• **WHAT IS REQUIRED**:
Whenever a line in the material below includes "logo", copy that line.
*** THE DATA ***
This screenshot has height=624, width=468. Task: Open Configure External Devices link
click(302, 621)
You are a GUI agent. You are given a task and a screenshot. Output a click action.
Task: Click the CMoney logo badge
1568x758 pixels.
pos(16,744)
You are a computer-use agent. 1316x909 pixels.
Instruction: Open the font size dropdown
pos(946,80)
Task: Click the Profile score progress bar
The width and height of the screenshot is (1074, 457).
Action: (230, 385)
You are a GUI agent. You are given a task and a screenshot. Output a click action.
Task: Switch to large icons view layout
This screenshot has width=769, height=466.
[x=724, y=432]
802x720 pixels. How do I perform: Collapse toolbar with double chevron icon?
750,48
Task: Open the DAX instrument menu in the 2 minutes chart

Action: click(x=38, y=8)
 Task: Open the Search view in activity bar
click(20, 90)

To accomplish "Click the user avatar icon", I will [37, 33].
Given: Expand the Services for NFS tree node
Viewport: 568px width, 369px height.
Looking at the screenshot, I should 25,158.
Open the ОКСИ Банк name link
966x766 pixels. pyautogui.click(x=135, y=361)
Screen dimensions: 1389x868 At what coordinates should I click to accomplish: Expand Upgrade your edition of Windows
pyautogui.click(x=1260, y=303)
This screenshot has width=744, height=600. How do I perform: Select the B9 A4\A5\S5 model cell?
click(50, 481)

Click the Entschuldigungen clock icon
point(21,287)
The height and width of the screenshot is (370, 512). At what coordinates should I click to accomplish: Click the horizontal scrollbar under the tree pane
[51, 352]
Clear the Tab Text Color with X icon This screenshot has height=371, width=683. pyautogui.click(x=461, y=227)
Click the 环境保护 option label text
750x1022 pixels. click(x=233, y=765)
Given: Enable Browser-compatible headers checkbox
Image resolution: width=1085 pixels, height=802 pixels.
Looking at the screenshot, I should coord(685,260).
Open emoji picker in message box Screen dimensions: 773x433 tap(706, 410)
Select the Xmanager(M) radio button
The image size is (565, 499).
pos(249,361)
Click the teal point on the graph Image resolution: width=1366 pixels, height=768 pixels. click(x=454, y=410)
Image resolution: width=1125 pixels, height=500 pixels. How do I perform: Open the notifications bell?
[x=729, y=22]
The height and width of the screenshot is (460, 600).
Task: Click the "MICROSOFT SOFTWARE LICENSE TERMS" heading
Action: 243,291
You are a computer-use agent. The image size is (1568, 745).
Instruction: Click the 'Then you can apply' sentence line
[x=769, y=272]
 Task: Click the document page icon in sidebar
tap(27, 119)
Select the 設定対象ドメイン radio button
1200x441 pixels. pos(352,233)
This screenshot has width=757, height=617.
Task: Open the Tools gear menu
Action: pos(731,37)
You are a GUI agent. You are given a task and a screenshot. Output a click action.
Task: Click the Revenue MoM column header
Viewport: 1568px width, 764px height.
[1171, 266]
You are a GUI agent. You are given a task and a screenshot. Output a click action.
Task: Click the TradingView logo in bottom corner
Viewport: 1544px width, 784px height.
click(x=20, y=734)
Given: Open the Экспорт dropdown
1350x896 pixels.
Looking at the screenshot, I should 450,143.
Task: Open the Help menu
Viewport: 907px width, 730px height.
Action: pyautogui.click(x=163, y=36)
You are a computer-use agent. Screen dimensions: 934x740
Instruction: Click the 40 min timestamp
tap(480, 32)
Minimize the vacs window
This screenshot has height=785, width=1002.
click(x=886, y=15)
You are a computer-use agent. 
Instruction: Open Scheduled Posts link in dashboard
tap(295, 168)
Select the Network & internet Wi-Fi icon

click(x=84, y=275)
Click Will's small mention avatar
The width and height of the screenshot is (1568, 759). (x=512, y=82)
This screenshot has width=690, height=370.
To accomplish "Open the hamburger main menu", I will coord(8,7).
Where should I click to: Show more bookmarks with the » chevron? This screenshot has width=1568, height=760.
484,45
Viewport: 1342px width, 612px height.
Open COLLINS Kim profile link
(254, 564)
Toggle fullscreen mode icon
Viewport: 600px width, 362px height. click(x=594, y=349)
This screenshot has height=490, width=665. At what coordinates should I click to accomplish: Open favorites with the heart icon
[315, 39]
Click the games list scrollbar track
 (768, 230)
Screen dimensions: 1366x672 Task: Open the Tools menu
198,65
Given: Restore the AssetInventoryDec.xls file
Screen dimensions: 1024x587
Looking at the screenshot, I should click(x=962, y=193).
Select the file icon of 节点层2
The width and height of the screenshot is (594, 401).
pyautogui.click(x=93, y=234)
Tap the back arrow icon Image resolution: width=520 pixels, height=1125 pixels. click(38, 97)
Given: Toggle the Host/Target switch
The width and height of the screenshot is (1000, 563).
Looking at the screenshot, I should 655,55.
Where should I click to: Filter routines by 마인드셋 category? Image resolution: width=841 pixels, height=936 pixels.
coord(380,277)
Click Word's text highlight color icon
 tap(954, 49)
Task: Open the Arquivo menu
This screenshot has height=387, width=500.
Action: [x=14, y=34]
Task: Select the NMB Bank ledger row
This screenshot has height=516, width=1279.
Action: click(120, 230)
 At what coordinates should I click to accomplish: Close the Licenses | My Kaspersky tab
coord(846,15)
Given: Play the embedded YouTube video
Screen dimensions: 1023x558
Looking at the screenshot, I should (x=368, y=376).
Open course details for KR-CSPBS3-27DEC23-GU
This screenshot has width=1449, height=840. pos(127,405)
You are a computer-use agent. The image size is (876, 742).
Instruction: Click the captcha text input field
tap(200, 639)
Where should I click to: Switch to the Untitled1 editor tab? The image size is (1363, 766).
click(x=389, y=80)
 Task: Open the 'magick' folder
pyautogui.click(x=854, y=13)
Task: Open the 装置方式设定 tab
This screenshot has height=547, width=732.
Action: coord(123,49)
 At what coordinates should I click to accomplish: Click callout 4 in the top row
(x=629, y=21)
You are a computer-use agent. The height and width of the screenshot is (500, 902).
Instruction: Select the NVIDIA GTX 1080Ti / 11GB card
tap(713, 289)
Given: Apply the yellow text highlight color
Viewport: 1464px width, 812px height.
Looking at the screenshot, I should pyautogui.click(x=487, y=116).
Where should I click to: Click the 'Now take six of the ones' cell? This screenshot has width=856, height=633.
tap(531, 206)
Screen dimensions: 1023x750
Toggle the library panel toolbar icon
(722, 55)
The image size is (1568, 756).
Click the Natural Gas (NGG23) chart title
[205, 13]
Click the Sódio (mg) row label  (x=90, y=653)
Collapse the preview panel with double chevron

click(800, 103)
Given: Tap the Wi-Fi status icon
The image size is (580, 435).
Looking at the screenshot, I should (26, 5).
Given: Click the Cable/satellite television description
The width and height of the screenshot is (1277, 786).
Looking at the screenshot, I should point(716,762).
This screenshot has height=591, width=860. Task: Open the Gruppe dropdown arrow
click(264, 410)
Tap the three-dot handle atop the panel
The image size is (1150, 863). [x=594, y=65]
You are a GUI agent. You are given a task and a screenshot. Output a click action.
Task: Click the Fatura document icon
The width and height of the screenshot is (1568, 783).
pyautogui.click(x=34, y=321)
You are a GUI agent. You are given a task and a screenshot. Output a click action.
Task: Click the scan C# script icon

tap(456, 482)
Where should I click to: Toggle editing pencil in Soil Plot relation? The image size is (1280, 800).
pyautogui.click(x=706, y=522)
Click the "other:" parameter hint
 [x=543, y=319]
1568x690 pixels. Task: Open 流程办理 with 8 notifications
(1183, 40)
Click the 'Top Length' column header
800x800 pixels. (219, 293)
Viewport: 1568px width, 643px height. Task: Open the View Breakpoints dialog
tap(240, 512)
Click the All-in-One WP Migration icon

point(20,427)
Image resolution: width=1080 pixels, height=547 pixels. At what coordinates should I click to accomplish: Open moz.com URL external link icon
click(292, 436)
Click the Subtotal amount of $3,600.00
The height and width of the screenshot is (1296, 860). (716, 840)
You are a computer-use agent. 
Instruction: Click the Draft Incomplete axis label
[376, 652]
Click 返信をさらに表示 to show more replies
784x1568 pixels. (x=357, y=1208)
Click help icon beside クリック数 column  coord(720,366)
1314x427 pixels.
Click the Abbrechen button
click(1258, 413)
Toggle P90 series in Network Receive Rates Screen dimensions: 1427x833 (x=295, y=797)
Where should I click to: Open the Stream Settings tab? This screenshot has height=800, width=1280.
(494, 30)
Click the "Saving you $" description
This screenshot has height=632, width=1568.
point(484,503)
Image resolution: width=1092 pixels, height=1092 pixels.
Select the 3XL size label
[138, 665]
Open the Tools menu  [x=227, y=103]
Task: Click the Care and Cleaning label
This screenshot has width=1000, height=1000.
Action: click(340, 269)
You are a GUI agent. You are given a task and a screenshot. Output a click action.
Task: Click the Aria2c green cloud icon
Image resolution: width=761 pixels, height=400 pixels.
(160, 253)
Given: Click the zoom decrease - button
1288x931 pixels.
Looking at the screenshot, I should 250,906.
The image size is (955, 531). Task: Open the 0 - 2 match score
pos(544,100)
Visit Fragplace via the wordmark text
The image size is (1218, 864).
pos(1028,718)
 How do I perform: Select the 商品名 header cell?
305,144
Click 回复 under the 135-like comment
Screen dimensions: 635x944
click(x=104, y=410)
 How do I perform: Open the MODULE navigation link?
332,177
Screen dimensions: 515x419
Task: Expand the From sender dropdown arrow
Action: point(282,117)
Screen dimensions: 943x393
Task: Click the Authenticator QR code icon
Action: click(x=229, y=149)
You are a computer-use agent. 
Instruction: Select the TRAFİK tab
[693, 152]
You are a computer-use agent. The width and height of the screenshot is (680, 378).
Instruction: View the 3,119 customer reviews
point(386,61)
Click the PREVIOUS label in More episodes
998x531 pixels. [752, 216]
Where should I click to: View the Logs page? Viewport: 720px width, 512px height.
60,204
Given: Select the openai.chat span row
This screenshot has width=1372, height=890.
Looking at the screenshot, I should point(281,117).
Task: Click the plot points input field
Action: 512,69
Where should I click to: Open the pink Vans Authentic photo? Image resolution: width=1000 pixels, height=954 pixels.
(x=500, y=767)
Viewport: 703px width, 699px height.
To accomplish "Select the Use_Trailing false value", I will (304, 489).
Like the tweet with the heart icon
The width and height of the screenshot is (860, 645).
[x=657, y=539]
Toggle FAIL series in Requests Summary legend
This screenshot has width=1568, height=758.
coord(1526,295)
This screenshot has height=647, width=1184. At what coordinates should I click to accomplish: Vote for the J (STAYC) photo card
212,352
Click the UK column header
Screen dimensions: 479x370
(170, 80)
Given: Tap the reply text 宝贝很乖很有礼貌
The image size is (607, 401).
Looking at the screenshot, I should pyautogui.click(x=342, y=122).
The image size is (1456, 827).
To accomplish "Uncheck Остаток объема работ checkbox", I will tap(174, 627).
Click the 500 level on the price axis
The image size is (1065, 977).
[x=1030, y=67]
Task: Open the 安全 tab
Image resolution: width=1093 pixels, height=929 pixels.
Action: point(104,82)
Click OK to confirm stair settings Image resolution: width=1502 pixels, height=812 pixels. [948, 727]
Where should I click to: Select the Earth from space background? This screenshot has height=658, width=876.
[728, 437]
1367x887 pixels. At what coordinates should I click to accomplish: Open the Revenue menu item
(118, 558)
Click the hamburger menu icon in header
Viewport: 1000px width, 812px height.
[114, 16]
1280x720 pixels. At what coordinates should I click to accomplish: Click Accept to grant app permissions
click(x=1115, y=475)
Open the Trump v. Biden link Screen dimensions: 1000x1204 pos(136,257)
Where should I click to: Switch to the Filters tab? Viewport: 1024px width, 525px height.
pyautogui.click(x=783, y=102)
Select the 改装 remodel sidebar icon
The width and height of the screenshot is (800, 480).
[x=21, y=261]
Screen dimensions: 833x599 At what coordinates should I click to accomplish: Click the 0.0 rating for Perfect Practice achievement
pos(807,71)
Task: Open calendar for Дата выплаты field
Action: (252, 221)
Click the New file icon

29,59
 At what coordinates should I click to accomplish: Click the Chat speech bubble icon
*** End of THE DATA ***
• **ANSWER**:
Task: Click the CMoney logo badge
Task: Click the TradingView logo in bottom corner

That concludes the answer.